Nigéria: 21 lycéennes de Chibok libérées par le groupe djihadiste Boko Haram

Vingt-et-une lycéennes de Chibok ont été libérées jeudi par le groupe djihadiste nigérian Boko Haram. Enlevées depuis plus de deux ans, on ignore si cette libération a été effectuée en échange de prisonniers.
13 oct. 2016, 19:16
/ Màj. le 13 oct. 2016 à 20:08
219 lycéennes de la ville de Chibok avaient été enlevées par le groupe djihadiste Boko Haram en avril 2014.
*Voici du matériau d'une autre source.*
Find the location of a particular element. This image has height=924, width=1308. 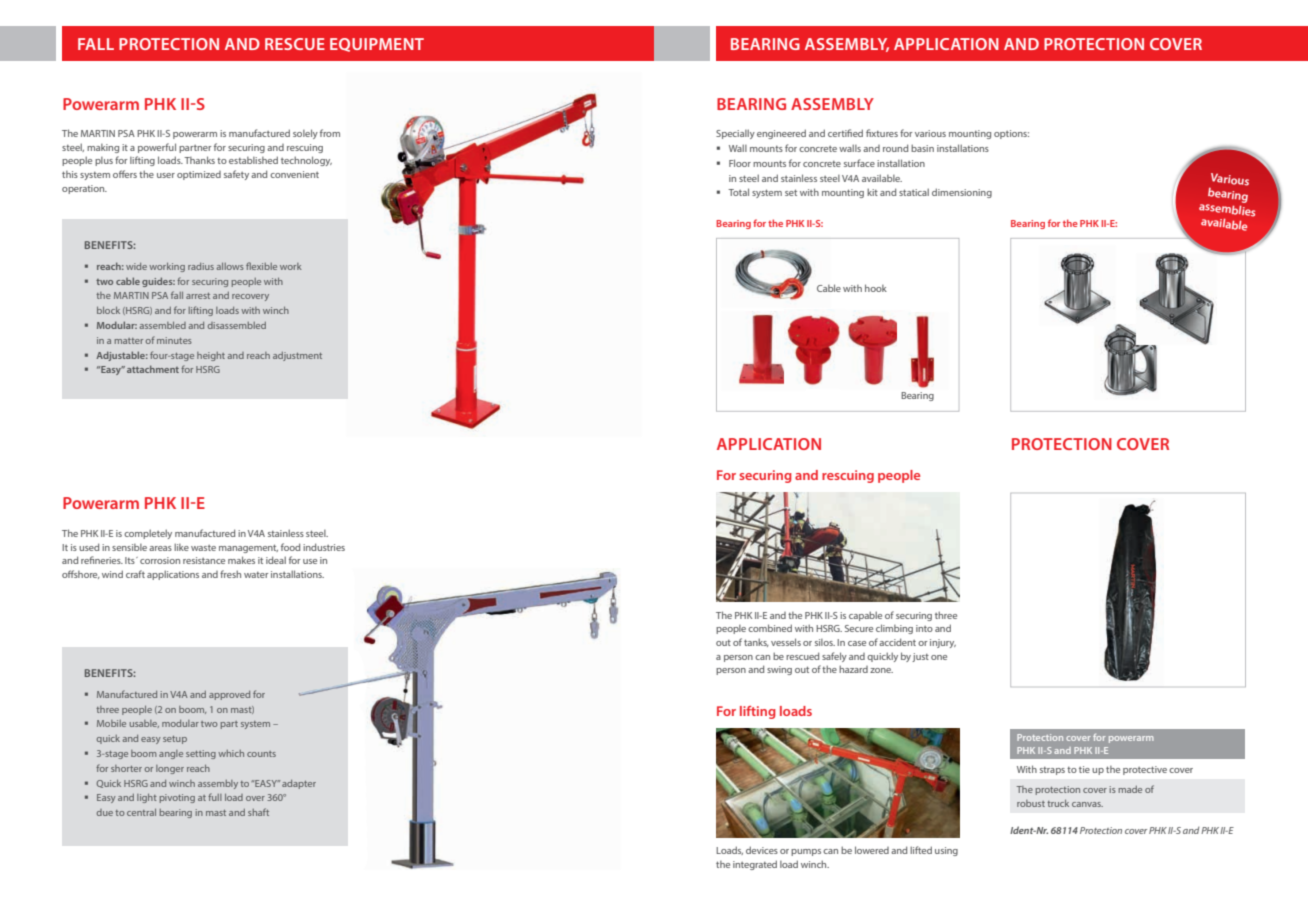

Vingt-et-une lycéennes de Chibok ont été libérées jeudi par le groupe djihadiste nigérian Boko Haram, a affirmé une source au sein de la présidence. Elles avaient été enlevées il y a plus de deux ans. On ignore s'il y a eu échange avec des prisonniers ou non.

Les jeunes filles ont été "échangées contre quatre prisonniers de Boko Haram ce matin", dans la région de Banki (frontière du Cameroun), a d'abord indiqué une source locale. "Les filles ont été amenées à Kumshe, à quinze kilomètres de Banki (...) vers 03h00", a précisé cette source proche du dossier.

"Les quatre combattants de Boko Haram sont arrivés à Banki depuis Maiduguri dans un hélicoptère de l'armée et ont été conduits à Kumshe dans des véhicules du CICR (Comité International de la Croix Rouge)".

Dans un communiqué, Garba Shehu, porte-parole de la présidence, a confirmé la libération "facilitée par le CICR et le gouvernement suisse", sans toutefois évoquer un quelconque échange de prisonniers. "Le président Muhammadu Buhari se félicite de la libération des filles, mais rappelle aux Nigérians que plus de 30'000 citoyens ont été tués par le terrorisme" de Boko Haram, ajoute le texte.

"Pas d'échange de prisonniers"

Un peu plus tard, le ministre nigérian de l'information a démenti tout échange de prisonniers. "Veuillez noter que cela n'était pas un échange. Cette libération est le fruit de douloureuses négociations et de confiance des deux côtés", a déclaré Lai Mohammed lors d'une conférence de presse à Abuja.

Attendues à Abuja, les jeunes femmes devaient recevoir un suivi médical et psychologique. Le mouvement Bring Back Our Girls - qui lutte pour la libération de plus de 200 jeunes filles de Chibok kidnappées en avril 2014 -, a déclaré attendre la confirmation de leur identité.

Parmi les 276 lycéennes enlevées par Boko Haram, 57 avaient réussi à s'échapper juste après le rapt. L'une d'elles a été retrouvée par l'armée au mois de mai.